La lluvia también ha tenido consecuencias absolutamente prácticas en mi vida. Fue en el tiempo en que sólo usaba ropa deportiva, y mi único calzado era unas zapatillas para correr que me gané en 13 Cable escribiendo un relato sobre los Juegos Olímpicos de Sydney. Eran livianas, delgadas y absolutamente inútiles para cubrir los pies del agua. Avenida Grecia, por su parte, había adquirido esa costumbre que tienen algunas calles de Santiago de hacer de cuenca para un improvisado río toda vez que llovía. El corto camino desde el paradero a la universidad era un desastre, pues comenzaba con el azaroso sorteo en el que buscaba, sin éxito, una ruta medianamente seca. Recuerdo haber tenido los calcetines empapados y los pies heladísimos durante una clase, en la que no pude concentrarme.

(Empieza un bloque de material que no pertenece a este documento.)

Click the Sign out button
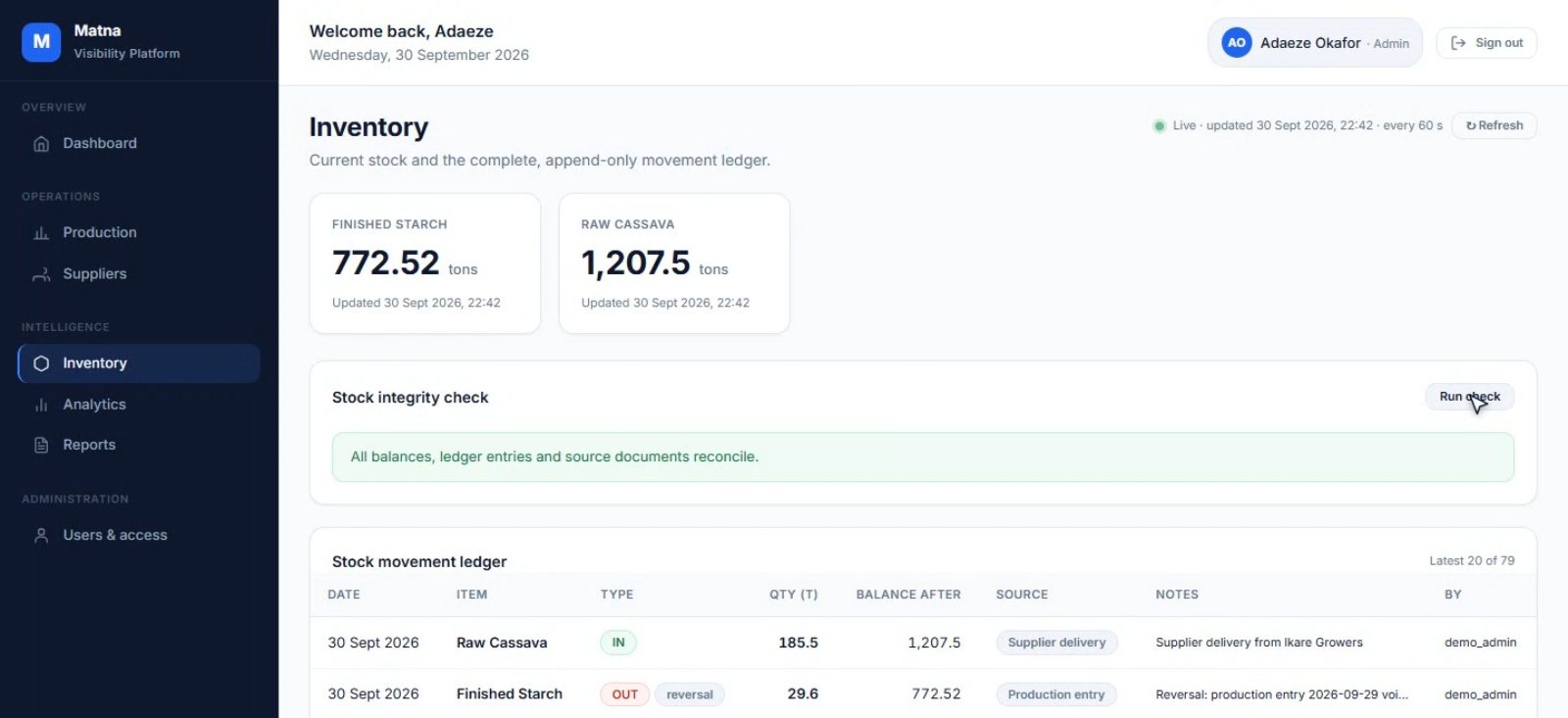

Mientras caminaba de vuelta al paradero, imágenes de mi familia recientemente separada, y con ellas de las dificultades económicas que teníamos, llenaron mi mente de desesperanza y mis ojos de camufladas lágrimas. Llegué a secar como pude mis zapatillas, calcetines y pies. Tomé la decisión de comprar algo más abrigado, pero a falta de recursos tuve que recurrir a dos alternativas. La primera de ellas fue el uso de dos pares de calcetines, lo cual no sirvió de nada, pero me permitió engañarme temporalmente. La segunda de ellas residía, simplemente, en la esperanza de que dejara de llover. Tuve la suerte de que más temprano que tarde se diera esta última opción, y disfruté, por vez primera, que no lloviera.
Actualmente la lluvia viene en paquetes bastante más aleatorios que en el pasado, y también en fechas menos predecibles. Supongo que este comportamiento favorece que, en días como hoy, tan malos como cualquier otro, me ponga a escribir. Idos están los tiempos de la felicidad infantil, pero la magia de un café y de escuchar a Debussy mientras el agua se aventura allá afuera renuevan mis acostumbradas emociones, aunque esto no signifique, a priori, un avance ni un retroceso en mi estado de ánimo inducido por el clima.